Upaya Pembubaran BRB Dinilai Menyesatkan, LHA PSHT Madiun Angkat Suara
MADIUN, iNewsSragen.id - Lembaga Hukum dan Advokasi (LHA) Persaudaraan Setia Hati Terate (PSHT) Pusat Madiun angkat bicara terkait munculnya upaya pembubaran serta pelarangan penggunaan atribut PSHT dalam kegiatan Bumi Reog Berdzikir (BRB) yang dijadwalkan berlangsung pada 28 Desember 2025 di Ponorogo. Melalui pernyataan resmi, perwakilan LHA Amriza Khoirul Fachri, S.H. dan Ardian Azhari Kurniawan, S.H. menegaskan bahwa tindakan tersebut tidak memiliki dasar hukum dan berpotensi menyesatkan publik.

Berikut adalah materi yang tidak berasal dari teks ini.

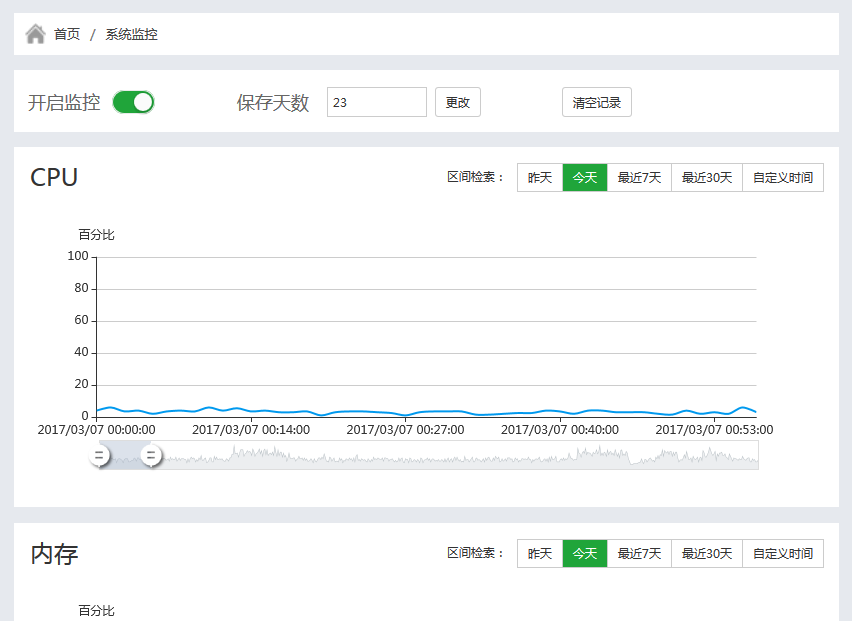Click the right handle of CPU zoom slider
Screen dimensions: 852x621
point(151,456)
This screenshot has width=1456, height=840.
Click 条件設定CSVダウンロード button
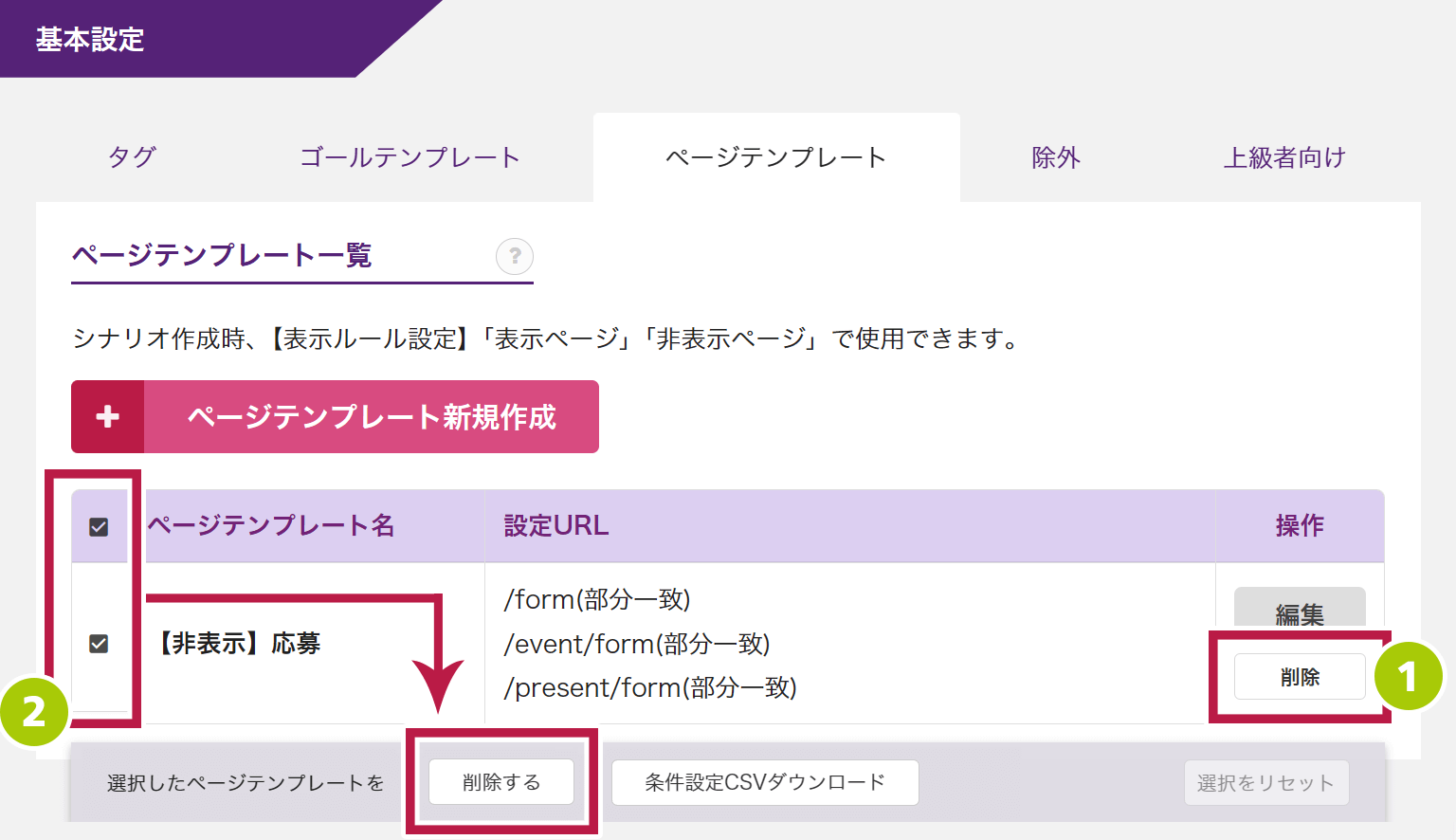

Amriza menyoroti klaim sepihak yang menyebutkan legalitas suatu kelompok PSHT dapat ditentukan melalui serasehan, rapat internal, atau pernyataan personal. Menurutnya, legalitas sebuah organisasi hanya ditentukan oleh instrumen hukum yang sah, bukan opini cabang maupun keputusan informal. Ia menegaskan, pernyataan tentang “pihak tidak sah”, “hilang legitimasi”, atau “atribut tidak boleh dipakai” tidak memiliki kekuatan hukum apa pun apabila tidak didukung putusan pengadilan yang inkrah atau surat keputusan administratif yang berkekuatan tetap.
Sengketa terkait SK Menkumham AHU-06.AH.01.43 Tahun 2025 juga menjadi perhatian. Ardian Azhari menjelaskan bahwa SK tersebut belum memiliki kekuatan hukum tetap karena sedang disengketakan di pengadilan dengan adanya pihak intervensi. SK administratif, lanjutnya, bukan putusan pengadilan sehingga bisa dicabut atau dibatalkan sewaktu-waktu. “Proses peradilan masih berjalan. Karena itu, tidak dapat dinyatakan bahwa satu pihak sah dan pihak lain tidak. Klaim tersebut terlalu prematur,” tegas Ardian. Ia menambahkan bahwa status kepengurusan Mas Moerdjoko juga masih dalam proses pemeriksaan sehingga tidak bisa dianggap tidak sah.
LHA PSHT Pusat Madiun juga menolak keras adanya larangan penggunaan atribut PSHT oleh kelompok tertentu. Menurut Amriza, larangan tersebut tidak memiliki legitimasi hukum dan bertentangan dengan kebebasan berserikat yang dijamin UUD 1945 dan UU Ormas. Selama sengketa belum memiliki putusan, tidak ada satu pihak pun yang berhak membatasi atribut organisasi yang sah secara struktural dan historis. Larangan itu bahkan dapat dikategorikan sebagai tindakan melawan hukum, penghalangan kebebasan berserikat, dan intimidasi organisasi.
Terkait adanya seruan mobilisasi massa untuk menekan penyelenggara BRB, Ardian mengingatkan bahwa sengketa badan hukum harus diselesaikan melalui proses pengadilan, bukan pengerahan massa. “Itu bukan mekanisme konstitusional dan justru berpotensi mengganggu ketertiban umum,” ujarnya. LHA meminta pemerintah dan aparat untuk tidak tunduk pada tekanan kelompok tertentu.